The Father of “Modern” Painting
For Vasari—and many modern art historians—Giotto was the father of “modern” painting. Vasari said that Giotto was the first to paint in the “Latin” as opposed to the Greek manner. Abandoning the decorative pattern and complicated line inherited from Byzantine art, Giotto used light and shadow to make figures seem three-dimensional. His forms are heavy and his shapes simple. As if to match their convincing visual presence, his figures appear animated by genuine human motivations. Compare the static, hieratic Byzantine Virgin and Child with the impression created by the interacting figures of Giotto’s Madonna and Child. The infant steadies himself by grasping his mother’s finger and reaches, like any baby would, for the flower she holds. The rose represents Mary’s purity and perhaps the innocence lost to Original Sin, but Giotto does not use the symbol as a simple cipher; instead, it plays a role in his human drama.

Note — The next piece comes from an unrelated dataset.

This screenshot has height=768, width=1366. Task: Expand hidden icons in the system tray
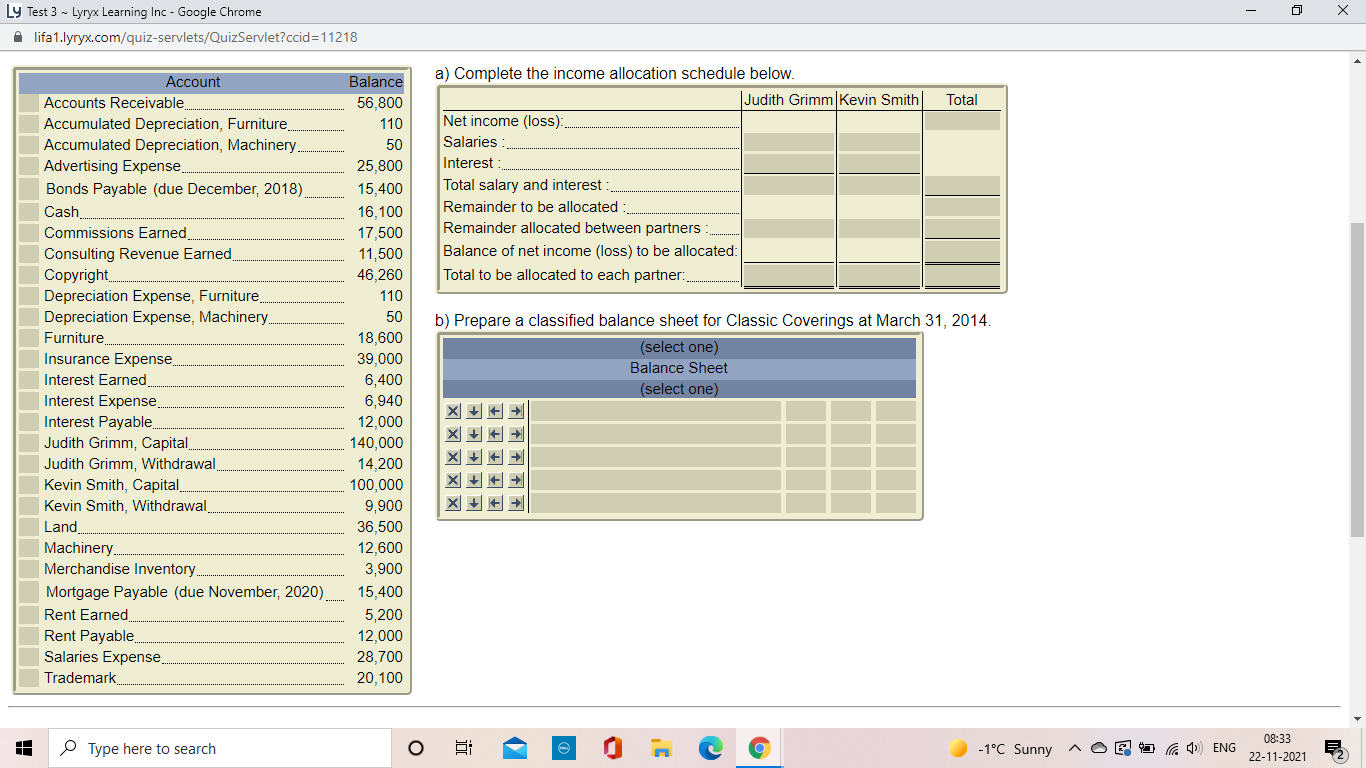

Florentines believed themselves to be living in a new age, “reborn” into an era of brilliance not seen since antiquity. The city was enriched by trade and banking and had a reputation for production of high-quality goods. For much of the Renaissance, Florence was ruled by the Medici family, although nominally the city remained a republic and fiercely independent in spirit. It styled itself a “new Athens,” and its citizens adopted a humanistic outlook; if the contemporary view did not exactly make man the “measure of all things,” as the Greek precept had it, man and human achievement did advance toward center stage. (See the units Time and Narrative and New World of Learning.)

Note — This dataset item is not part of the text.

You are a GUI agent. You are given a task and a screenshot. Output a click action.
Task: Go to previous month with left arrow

Florence may have been a city of merchants but, as one scholar has put it, “no account was more important than the account with God.”11 The first pages of the ledgers in which meticulous Florentine businessmen noted receipts and obligations gave praise to the Virgin’s glory and invoked divine protection. Some continued with enumerations of pious acts performed by the owners. The relationship with the saints—and even their images—was an interactive exchange, at times even a reciprocal arrangement. Prayers and offerings were made and hymns sung, and in return devotees expected intercession in heaven on their behalf (see the complaint of one disappointed devotee.)
The personal bond people had with devotional images was enhanced by artists’ dramatically new abilities to achieve naturalistic depictions of space and the natural world. Images were effective because they stimulated the senses and through them the emotions; verisimilitude made pictures familiar, able to speak in the present.